§ **Work instruction**: Pick out each line in these entries that contains the string "agent".

§ **Provided data**:
======

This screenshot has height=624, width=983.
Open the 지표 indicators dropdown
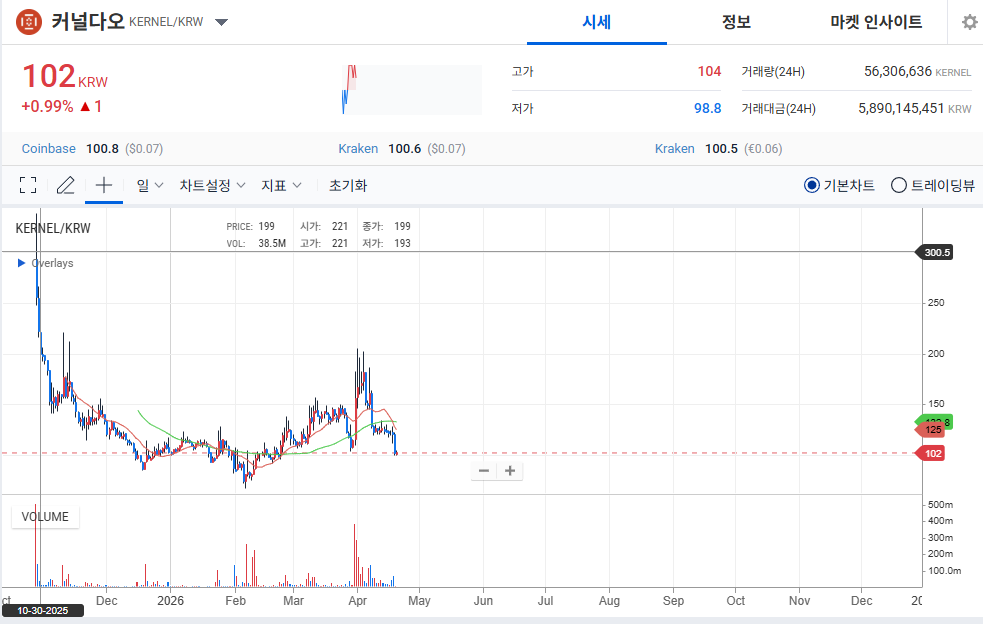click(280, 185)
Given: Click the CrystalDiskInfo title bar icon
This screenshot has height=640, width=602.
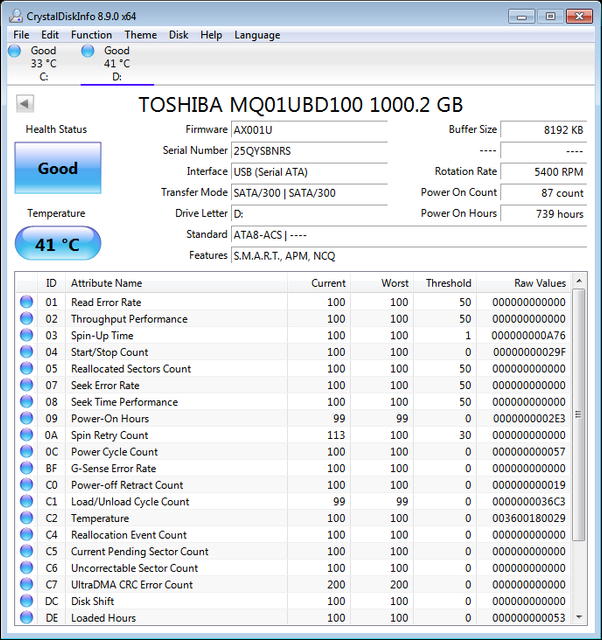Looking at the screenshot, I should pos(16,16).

======

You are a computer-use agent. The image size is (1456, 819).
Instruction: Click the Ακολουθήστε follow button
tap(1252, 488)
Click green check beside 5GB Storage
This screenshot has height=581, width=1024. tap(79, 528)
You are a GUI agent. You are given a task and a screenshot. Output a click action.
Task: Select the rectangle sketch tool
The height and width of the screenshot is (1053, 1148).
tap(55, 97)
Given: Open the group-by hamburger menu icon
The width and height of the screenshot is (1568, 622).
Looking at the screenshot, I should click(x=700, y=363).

======

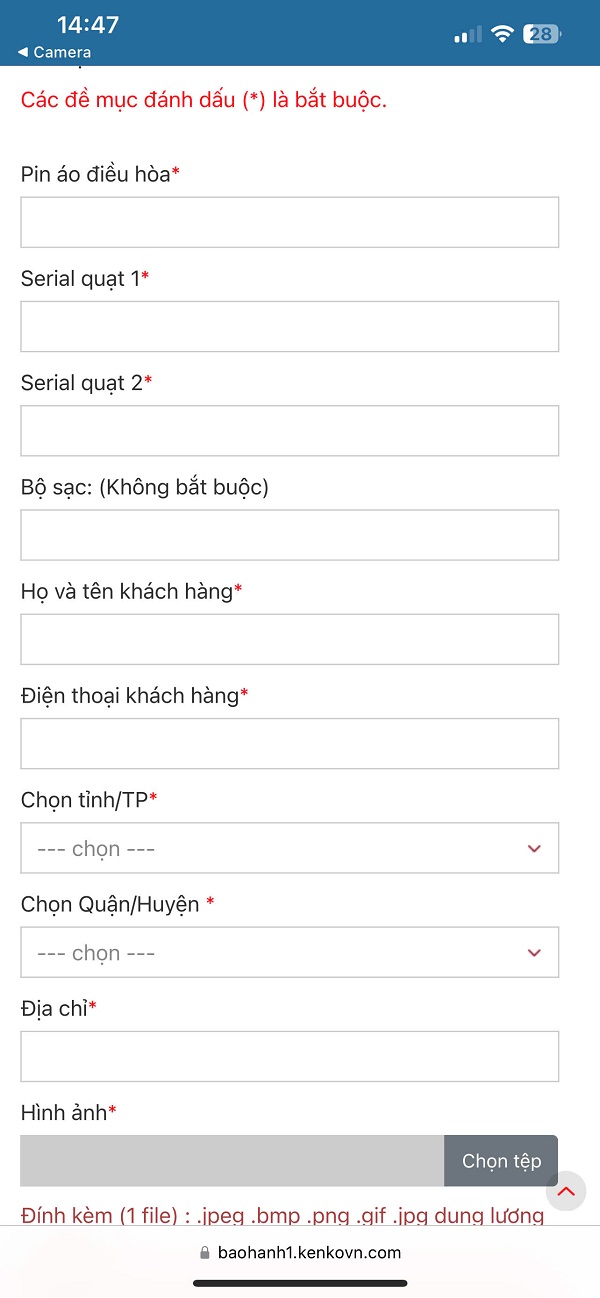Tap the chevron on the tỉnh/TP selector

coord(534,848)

======

§ **The answer**:
You are a computer-use agent. The image size is (1456, 819).
You are a GUI agent. You are given a task and a screenshot. Output a click action.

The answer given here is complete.